The bill boosts federal research, prevention, safety rules, and state support to reduce youth cannabis use and impaired driving and to clarify product regulation, but it raises federal spending, increases compliance and enforcement risks for businesses and individuals, and creates privacy and implementation trade‑offs that may disproportionately affect marginalized communities.
Children and adolescents (and their families) face reduced access to intoxicating THC-containing cannabinoid products and stronger prevention efforts, due to explicit under‑21 bans, labeling/serving-size rules, and funded prevention and education campaigns.
Federal research, surveillance, and data collection are expanded (CDC funding increases, DOT study, annual reports), improving evidence for policy, prevention, and impaired‑driving responses nationwide.

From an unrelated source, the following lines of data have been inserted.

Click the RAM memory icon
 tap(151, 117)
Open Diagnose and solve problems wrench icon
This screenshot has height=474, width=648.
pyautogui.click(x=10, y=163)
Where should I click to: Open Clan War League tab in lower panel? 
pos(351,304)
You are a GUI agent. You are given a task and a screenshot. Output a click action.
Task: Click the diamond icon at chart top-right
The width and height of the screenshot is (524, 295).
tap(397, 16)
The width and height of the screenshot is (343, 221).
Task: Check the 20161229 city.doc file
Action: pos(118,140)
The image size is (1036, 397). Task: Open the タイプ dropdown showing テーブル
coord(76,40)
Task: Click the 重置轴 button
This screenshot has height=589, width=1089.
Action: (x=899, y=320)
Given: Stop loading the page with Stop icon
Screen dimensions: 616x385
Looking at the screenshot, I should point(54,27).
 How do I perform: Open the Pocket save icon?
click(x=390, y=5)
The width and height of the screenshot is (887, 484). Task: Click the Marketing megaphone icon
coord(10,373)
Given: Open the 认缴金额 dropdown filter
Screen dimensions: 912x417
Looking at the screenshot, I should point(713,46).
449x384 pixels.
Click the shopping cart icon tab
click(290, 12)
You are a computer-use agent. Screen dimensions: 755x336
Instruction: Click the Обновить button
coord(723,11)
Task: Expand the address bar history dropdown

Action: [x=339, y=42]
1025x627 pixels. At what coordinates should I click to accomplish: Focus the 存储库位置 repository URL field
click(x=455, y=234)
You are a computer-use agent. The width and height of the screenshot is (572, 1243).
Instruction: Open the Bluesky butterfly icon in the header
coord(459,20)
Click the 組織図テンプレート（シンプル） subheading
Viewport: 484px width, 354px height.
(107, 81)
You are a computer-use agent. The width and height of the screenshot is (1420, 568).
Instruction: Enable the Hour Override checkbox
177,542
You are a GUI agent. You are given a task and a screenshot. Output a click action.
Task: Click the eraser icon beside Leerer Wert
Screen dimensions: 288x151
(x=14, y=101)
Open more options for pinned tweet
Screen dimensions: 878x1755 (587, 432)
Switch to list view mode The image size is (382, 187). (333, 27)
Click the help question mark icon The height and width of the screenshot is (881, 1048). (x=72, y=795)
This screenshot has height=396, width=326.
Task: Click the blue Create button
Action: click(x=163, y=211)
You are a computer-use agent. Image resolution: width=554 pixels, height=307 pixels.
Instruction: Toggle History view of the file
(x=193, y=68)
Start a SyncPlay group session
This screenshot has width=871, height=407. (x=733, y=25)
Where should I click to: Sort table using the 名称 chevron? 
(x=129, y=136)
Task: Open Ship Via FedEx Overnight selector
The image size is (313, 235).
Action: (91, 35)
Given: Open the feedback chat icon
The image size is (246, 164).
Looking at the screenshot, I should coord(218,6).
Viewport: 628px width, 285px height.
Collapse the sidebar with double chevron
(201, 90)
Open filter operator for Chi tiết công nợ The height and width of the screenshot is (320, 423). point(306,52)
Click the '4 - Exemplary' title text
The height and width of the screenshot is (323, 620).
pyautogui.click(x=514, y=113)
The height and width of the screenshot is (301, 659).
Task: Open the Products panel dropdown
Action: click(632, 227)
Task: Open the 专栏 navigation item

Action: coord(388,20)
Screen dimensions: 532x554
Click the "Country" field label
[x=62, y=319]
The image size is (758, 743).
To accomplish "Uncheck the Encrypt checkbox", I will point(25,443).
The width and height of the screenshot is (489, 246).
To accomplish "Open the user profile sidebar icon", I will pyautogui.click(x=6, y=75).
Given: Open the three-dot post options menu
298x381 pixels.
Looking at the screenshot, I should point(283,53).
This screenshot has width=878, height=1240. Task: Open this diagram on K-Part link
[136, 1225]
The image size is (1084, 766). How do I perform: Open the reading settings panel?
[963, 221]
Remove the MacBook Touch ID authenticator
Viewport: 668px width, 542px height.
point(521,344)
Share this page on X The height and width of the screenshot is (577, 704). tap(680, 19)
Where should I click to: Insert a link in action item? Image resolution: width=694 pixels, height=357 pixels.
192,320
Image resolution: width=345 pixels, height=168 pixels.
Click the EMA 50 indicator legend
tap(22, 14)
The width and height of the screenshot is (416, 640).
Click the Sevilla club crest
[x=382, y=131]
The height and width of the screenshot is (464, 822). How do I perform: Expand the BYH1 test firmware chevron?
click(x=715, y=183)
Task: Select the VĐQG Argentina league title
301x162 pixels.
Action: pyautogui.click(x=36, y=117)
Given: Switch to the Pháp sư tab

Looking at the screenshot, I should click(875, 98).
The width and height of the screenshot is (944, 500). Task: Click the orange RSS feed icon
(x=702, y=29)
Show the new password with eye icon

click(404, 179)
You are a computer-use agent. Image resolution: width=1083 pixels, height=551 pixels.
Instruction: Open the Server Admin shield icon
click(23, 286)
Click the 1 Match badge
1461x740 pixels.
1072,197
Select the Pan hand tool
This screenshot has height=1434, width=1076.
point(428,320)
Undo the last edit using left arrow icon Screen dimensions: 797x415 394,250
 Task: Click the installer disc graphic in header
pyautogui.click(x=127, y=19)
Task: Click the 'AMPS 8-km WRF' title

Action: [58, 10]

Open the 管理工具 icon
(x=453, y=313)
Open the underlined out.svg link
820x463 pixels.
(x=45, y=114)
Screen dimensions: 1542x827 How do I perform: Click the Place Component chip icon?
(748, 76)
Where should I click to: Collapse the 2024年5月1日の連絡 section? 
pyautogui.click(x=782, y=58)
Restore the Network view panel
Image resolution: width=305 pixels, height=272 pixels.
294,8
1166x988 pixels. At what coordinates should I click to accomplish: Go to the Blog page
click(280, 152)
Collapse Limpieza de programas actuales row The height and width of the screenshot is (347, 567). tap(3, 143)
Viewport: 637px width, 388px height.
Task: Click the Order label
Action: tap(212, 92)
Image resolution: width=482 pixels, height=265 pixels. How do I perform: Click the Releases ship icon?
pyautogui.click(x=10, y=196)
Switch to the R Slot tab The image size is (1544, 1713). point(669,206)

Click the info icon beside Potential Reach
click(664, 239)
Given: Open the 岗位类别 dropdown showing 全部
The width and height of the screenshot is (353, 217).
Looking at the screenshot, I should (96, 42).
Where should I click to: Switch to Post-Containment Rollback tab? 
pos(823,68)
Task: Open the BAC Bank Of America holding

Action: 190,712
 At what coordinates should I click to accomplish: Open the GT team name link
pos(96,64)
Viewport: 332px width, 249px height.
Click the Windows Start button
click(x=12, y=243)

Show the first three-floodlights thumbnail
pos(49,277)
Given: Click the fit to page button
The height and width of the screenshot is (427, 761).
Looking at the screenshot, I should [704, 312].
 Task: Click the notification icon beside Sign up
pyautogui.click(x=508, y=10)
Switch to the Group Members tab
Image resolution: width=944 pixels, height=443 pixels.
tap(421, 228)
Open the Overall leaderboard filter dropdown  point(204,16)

States and law enforcement receive dedicated grant funding and model practices to improve testing, courts, and responses to cannabis-impaired driving, which can reduce roadway harms and improve case quality.
All taxpayers face higher federal spending (hundreds of millions across FY2026–2030 plus annual authorizations) to fund expanded surveillance, studies, campaigns, and grants.
Small manufacturers and retailers face higher compliance costs and legal exposure from broad cannabinoid definitions, civil penalties (up to $15,000 per violation and higher for knowing violations), seizure and no‑sale orders that could shutter businesses.
Expanded enforcement, testing, and grant-supported prosecutions may increase arrests and criminal-justice impacts for drivers and others, and prioritizing areas with historical arrest disparities risks reinforcing stigma or uneven enforcement.
Based on analysis of 6 sections of legislative text.
Defines 'cannabis' and 'cannabinoid' in federal law, brings many cannabinoid products under FDA authority, expands public-health surveillance and youth-prevention grants, and funds impaired-driving research and state grants.
Introduced December 15, 2025 by Ronald Lee Wyden · Last progress December 15, 2025
Brings cannabinoid products explicitly under the Federal Food, Drug, and Cosmetic Act by adding statutory definitions of “cannabis,” “cannabinoid,” and “cannabinoid product,” and clarifies which cannabis-derived materials are excluded. Expands federal public-health surveillance to capture cannabis-related adverse effects and funds new and existing grant programs for youth prevention, data collection, and community interventions. Directs DOT and NHTSA to study and fund efforts to prevent cannabis-impaired driving, start a national roadside survey, develop best practices and national campaigns, and explore a national impairment standard, with multi-year grant funding and federal appropriations for implementation.